Mauroux subscribes to his adage ‘when you take preventive measures upfront you can gain a lot’. The same philosophy is shared by the Holland Flower Alliance (HFA), a partnership between Air France-KLM Cargo, Royal FloraHolland and Amsterdam Schiphol airport, established three years ago. HFA’s first exercise was to hack its way through the jungle of over 500 different types of boxes, which resulted in the Flowerbox. ““The Flowerbox is a prime example of standardised packaging allowing for increased loading efficiency of pallets and significantly fewer degree hours. In a broader context, HFA organises every aspect of what we call the ‘journey of a flower’ from a farm in Kenya to FloraHolland in the Netherlands. In ‘pilot journeys’, real time GPS tracking provides visibility of both the shipment data (size of the shipment, flower type, number of stems per box) , progress and product quality.”

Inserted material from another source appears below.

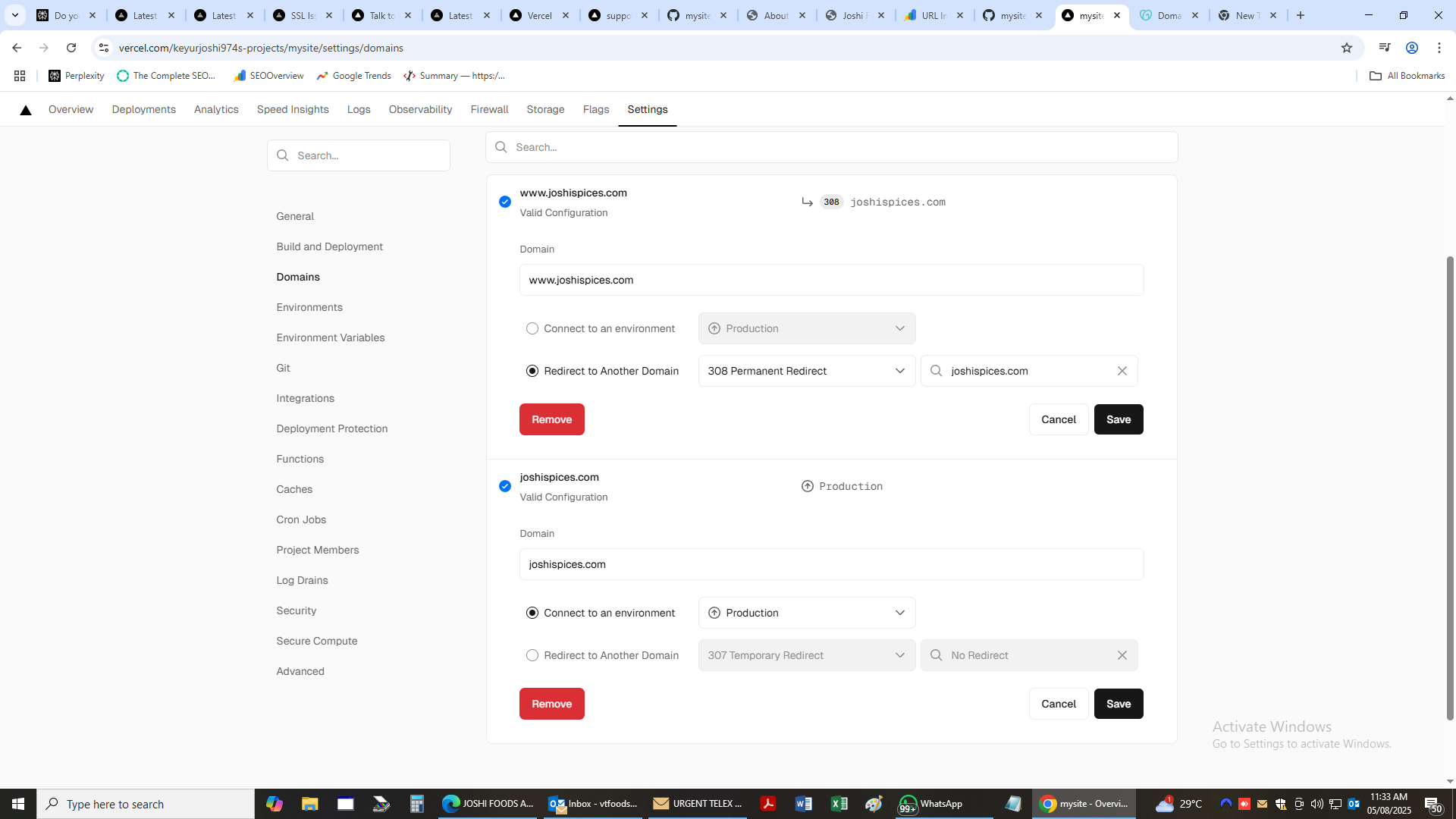Bookmark this page with the star icon
The height and width of the screenshot is (819, 1456).
tap(1346, 48)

Supply chain optimisation is not a luxury in a world with slot-constrained mega airports. For Amsterdam Schiphol Airport for example the ‘Covenants on the future development of Amsterdam Schiphol Airport’ stipulate that the airport cannot exceed the 500,000 Air Traffic Movement a year. “I am not sure whether I am the most qualified person to comment on this. Slot limitations are a fixed parameter for airlines, especially where your home base is concerned. Twice a year allocation of slots is like a giant jigsaw puzzle. As a result of increased passenger traffic worldwide and a new generation of aircraft, increased capacity on these aircraft allows for more cargo capacity. All in all, I would say slots are not the main issue when it comes to moving perishables on Air France-KLM Cargo, not even during peak periods. “Speaking of cold chain optimisation and transparency, Mauroux sees little additional value in a web based air cargo search engine, a kind of for air cargo. “There are some initiatives such as webcargo but I am not an expert to comment on it. Of course it is nice and handy to go to booking. com because you can compare rates and locations. However, the criteria in the air cargo industry are slightly different. We usually speak about long-term relationships. While you can easily shop around in other types of businesses, perishables are quite a close-knit family. is nice to have, but it’s not for us.”